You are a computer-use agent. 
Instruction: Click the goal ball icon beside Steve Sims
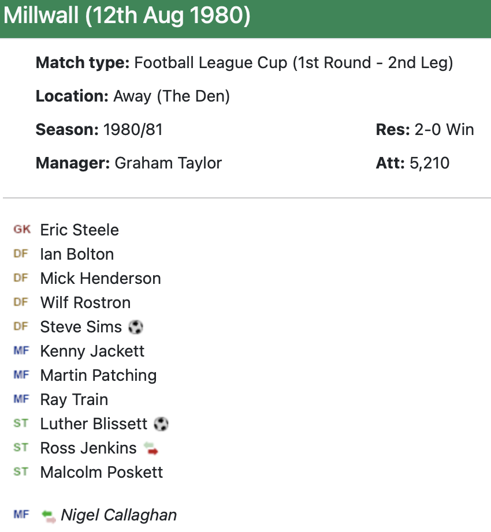136,327
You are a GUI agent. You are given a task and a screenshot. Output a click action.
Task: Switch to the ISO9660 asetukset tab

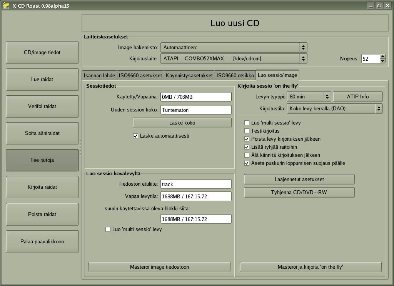[x=140, y=75]
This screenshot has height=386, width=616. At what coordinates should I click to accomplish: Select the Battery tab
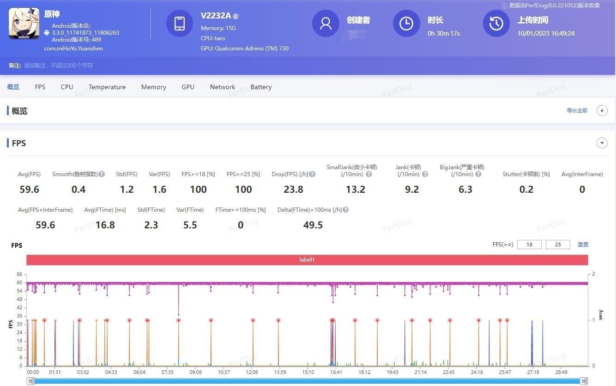(x=261, y=87)
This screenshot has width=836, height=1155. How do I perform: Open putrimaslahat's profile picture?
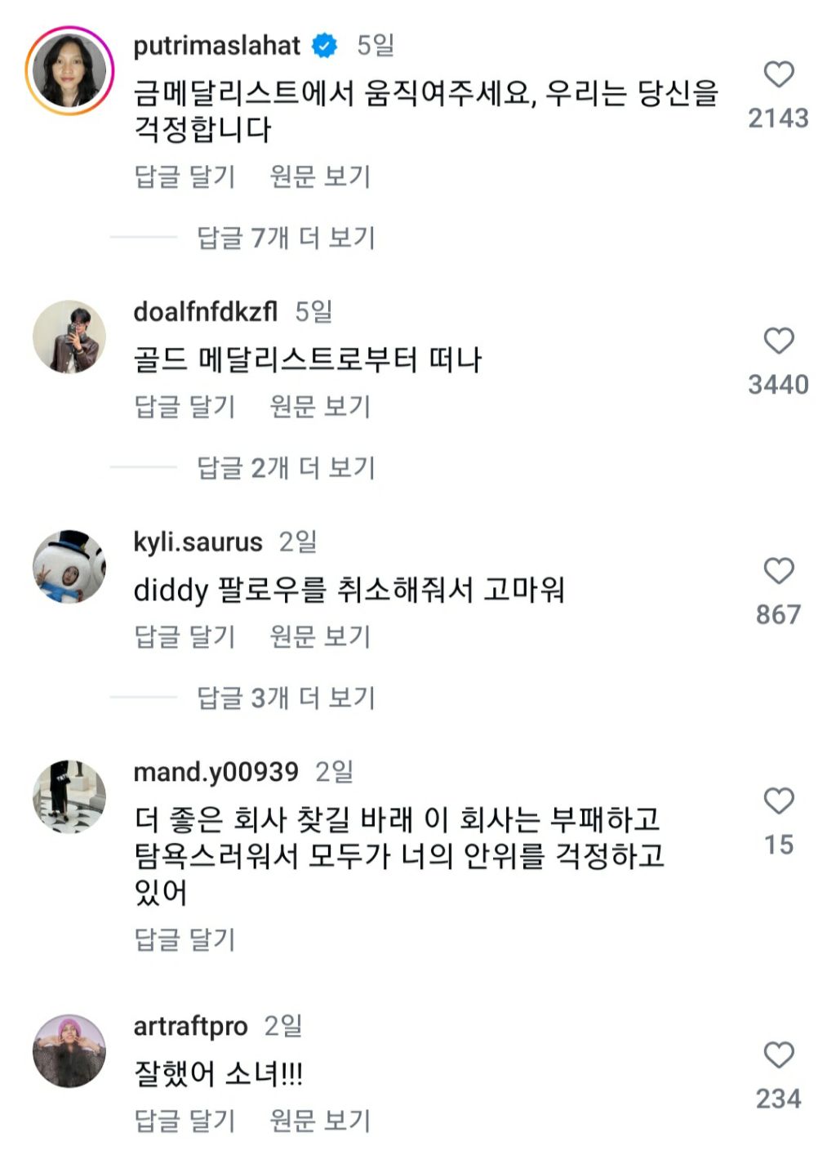pos(69,70)
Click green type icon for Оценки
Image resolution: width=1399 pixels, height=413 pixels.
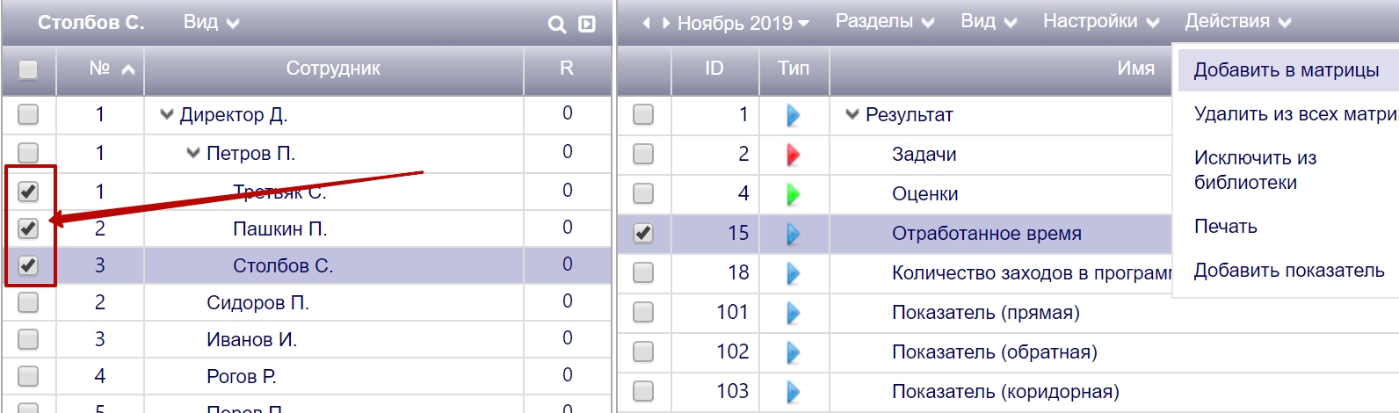(793, 194)
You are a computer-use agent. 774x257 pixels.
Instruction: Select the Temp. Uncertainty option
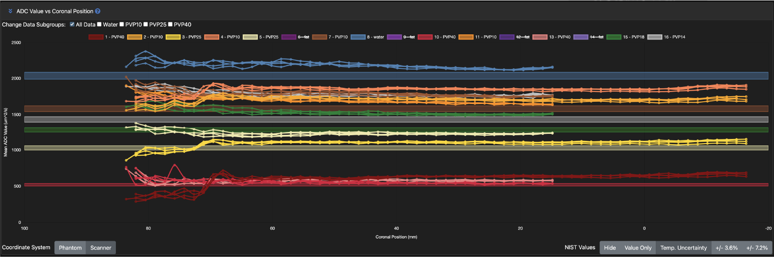tap(683, 248)

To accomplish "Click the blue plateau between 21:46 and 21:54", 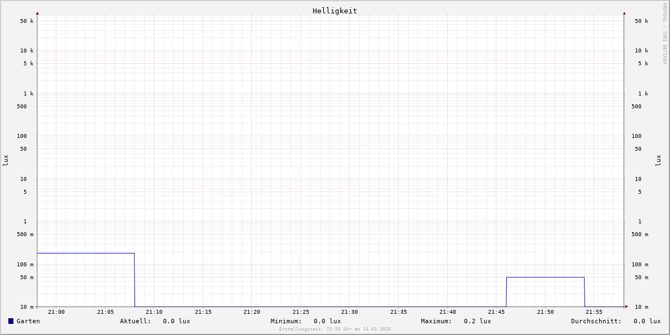I will [545, 277].
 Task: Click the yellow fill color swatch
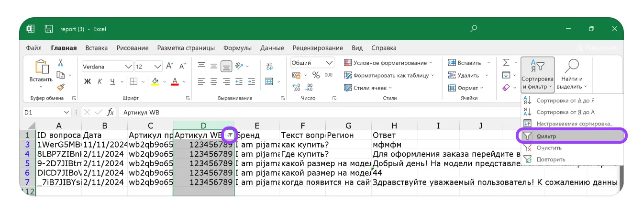(155, 81)
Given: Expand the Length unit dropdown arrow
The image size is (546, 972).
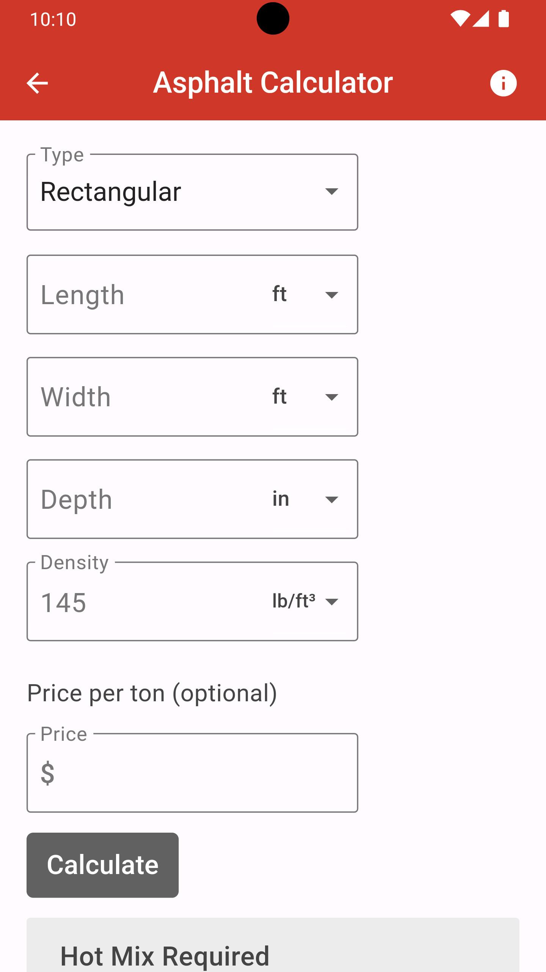Looking at the screenshot, I should click(332, 295).
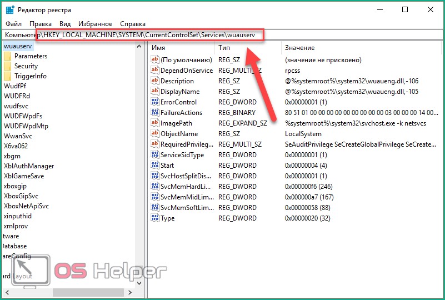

————

**Try it**
Please go through the data above and copy every line that has the word "computer".

**Solution to this task**
You are a computer-use agent. 
You are a computer-use agent. 774x257 pixels.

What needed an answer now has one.